# start of GIVEN DATA

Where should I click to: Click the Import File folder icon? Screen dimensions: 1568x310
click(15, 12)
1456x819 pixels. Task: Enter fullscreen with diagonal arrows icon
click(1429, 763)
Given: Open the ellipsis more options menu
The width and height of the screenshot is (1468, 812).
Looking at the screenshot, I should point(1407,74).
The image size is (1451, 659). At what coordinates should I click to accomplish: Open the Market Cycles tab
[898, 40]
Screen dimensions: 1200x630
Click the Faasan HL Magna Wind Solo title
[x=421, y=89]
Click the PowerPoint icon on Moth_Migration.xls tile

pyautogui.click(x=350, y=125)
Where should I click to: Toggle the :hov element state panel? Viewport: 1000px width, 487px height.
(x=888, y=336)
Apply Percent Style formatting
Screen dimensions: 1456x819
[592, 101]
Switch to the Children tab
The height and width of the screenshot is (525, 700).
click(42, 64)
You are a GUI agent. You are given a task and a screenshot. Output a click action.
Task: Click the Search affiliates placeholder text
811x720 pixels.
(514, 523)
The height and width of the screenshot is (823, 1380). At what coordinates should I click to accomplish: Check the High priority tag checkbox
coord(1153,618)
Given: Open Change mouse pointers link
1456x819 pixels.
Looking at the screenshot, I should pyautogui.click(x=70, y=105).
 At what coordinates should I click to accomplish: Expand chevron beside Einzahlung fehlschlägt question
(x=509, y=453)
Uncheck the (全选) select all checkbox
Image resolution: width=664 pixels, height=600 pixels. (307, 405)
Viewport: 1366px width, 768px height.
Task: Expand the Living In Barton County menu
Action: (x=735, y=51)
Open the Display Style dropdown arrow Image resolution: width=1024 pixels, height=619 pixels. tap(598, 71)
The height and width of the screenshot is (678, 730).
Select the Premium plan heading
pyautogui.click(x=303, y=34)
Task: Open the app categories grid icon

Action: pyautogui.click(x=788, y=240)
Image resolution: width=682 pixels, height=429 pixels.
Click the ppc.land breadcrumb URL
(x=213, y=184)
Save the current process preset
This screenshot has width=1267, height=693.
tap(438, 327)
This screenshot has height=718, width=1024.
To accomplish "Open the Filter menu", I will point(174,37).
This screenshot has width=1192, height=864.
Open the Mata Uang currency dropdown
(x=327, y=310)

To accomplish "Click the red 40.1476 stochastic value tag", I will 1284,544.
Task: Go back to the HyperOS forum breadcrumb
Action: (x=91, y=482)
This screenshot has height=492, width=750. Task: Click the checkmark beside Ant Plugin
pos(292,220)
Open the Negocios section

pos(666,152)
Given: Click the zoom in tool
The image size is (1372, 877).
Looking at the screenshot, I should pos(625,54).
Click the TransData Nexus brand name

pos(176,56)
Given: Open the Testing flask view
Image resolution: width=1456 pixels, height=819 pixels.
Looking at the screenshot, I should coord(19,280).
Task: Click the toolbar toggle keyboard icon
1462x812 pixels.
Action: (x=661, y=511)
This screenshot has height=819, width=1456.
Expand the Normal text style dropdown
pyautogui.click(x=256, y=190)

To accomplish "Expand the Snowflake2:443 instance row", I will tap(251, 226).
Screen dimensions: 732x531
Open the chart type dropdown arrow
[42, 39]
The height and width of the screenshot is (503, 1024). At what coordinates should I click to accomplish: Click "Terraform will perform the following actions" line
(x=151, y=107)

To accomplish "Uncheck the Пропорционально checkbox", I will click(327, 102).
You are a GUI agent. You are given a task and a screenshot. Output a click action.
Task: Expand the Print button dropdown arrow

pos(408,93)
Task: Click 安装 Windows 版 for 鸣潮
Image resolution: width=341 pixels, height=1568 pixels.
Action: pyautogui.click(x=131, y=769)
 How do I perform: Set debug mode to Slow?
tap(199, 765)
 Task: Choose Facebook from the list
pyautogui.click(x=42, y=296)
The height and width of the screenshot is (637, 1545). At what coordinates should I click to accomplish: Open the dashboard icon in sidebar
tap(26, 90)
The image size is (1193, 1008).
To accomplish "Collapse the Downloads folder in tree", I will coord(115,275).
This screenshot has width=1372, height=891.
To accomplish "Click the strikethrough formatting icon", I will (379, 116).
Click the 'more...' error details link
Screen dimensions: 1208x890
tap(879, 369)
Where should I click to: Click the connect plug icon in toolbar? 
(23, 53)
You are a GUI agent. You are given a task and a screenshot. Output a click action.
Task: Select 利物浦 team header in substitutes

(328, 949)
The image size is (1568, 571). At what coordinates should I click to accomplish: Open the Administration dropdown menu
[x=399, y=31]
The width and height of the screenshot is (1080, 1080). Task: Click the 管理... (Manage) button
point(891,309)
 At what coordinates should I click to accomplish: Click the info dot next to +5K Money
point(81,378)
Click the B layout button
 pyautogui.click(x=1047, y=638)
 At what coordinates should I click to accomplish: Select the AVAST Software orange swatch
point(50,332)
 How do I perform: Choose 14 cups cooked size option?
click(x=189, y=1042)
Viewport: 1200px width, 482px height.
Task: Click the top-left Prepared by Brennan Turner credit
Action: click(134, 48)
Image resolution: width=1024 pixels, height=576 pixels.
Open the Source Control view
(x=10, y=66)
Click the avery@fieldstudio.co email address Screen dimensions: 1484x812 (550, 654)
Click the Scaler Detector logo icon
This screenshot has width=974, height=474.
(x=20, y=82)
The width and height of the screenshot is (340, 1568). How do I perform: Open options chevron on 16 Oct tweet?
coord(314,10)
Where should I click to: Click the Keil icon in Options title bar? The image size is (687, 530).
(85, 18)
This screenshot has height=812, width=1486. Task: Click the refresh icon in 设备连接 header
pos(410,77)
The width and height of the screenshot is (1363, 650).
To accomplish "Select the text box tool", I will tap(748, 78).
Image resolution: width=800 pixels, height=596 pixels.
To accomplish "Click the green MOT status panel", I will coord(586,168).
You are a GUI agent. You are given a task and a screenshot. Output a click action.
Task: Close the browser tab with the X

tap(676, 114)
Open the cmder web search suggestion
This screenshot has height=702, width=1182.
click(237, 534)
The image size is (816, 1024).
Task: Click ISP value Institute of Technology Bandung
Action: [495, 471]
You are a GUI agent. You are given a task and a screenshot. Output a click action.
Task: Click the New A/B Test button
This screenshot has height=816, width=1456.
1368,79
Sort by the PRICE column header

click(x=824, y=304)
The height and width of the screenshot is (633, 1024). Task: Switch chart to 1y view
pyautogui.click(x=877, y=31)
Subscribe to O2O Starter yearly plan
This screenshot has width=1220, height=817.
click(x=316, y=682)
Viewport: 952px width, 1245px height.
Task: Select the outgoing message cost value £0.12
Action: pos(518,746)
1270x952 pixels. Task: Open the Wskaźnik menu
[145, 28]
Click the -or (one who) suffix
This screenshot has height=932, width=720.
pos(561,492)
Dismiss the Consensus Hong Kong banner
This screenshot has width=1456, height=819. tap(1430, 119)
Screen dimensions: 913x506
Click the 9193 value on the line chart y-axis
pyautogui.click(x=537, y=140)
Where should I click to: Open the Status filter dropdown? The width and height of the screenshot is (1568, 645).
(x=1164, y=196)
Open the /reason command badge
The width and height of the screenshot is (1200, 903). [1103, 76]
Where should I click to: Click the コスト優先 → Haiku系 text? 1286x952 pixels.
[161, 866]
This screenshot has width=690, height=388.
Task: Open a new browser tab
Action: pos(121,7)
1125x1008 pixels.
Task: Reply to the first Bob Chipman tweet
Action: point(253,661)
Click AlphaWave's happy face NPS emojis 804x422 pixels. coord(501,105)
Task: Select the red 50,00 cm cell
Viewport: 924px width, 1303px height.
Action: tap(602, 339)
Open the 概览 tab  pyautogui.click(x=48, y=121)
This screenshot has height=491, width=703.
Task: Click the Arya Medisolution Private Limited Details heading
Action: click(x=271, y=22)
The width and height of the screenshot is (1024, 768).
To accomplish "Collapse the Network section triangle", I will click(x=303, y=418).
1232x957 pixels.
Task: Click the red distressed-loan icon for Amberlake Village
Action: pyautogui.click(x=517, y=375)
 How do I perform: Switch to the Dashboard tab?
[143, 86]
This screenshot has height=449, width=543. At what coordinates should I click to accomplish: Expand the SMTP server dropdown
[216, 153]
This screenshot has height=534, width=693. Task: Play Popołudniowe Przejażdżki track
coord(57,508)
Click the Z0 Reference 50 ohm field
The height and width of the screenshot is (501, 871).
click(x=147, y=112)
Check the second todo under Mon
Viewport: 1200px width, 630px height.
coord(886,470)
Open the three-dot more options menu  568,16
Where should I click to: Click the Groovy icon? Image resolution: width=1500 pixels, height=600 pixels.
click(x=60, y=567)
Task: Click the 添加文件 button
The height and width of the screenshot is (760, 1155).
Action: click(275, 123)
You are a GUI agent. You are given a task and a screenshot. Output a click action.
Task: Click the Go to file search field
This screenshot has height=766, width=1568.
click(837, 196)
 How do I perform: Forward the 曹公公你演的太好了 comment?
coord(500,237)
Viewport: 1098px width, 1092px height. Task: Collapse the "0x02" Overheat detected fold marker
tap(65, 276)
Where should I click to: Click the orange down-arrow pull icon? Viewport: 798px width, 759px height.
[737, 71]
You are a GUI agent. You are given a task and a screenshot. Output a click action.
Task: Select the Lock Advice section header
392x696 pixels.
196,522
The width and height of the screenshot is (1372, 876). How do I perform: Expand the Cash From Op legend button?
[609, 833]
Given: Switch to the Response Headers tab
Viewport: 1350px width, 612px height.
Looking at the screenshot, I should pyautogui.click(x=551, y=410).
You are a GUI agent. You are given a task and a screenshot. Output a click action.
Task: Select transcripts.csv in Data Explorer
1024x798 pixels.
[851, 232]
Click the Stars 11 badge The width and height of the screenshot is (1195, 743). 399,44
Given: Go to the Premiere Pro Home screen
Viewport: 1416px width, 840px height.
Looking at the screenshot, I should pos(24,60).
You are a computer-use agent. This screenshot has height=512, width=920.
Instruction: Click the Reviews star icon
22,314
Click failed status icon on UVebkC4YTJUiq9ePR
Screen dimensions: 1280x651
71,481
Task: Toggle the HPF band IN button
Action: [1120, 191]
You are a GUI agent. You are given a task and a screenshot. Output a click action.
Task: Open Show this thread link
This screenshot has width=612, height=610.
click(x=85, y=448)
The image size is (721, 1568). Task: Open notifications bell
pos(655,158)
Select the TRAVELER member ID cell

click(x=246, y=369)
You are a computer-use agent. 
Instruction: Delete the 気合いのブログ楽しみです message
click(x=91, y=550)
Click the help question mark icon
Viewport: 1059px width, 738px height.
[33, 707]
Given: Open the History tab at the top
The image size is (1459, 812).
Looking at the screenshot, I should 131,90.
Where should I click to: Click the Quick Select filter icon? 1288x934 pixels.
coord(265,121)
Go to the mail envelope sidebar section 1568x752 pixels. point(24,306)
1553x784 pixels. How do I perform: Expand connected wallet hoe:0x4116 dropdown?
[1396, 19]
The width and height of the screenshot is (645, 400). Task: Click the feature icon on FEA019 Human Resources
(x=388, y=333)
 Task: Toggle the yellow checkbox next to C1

# end of GIVEN DATA

* SET TASK
Recast the lines starting at the one containing "The width and height of the screenshot is (340, 1568)." and ending at the one containing "pos(410,77)" as a JSON list of strings, one string per line. Leave out any blank lines.

* WORKED SOLUTION
[
  "The width and height of the screenshot is (340, 1568). How do I perform: Open options chevron on 16 Oct tweet?",
  "coord(314,10)",
  "Where should I click to: Click the Keil icon in Options title bar? The image size is (687, 530).",
  "(85, 18)",
  "This screenshot has height=812, width=1486. Task: Click the refresh icon in 设备连接 header",
  "pos(410,77)"
]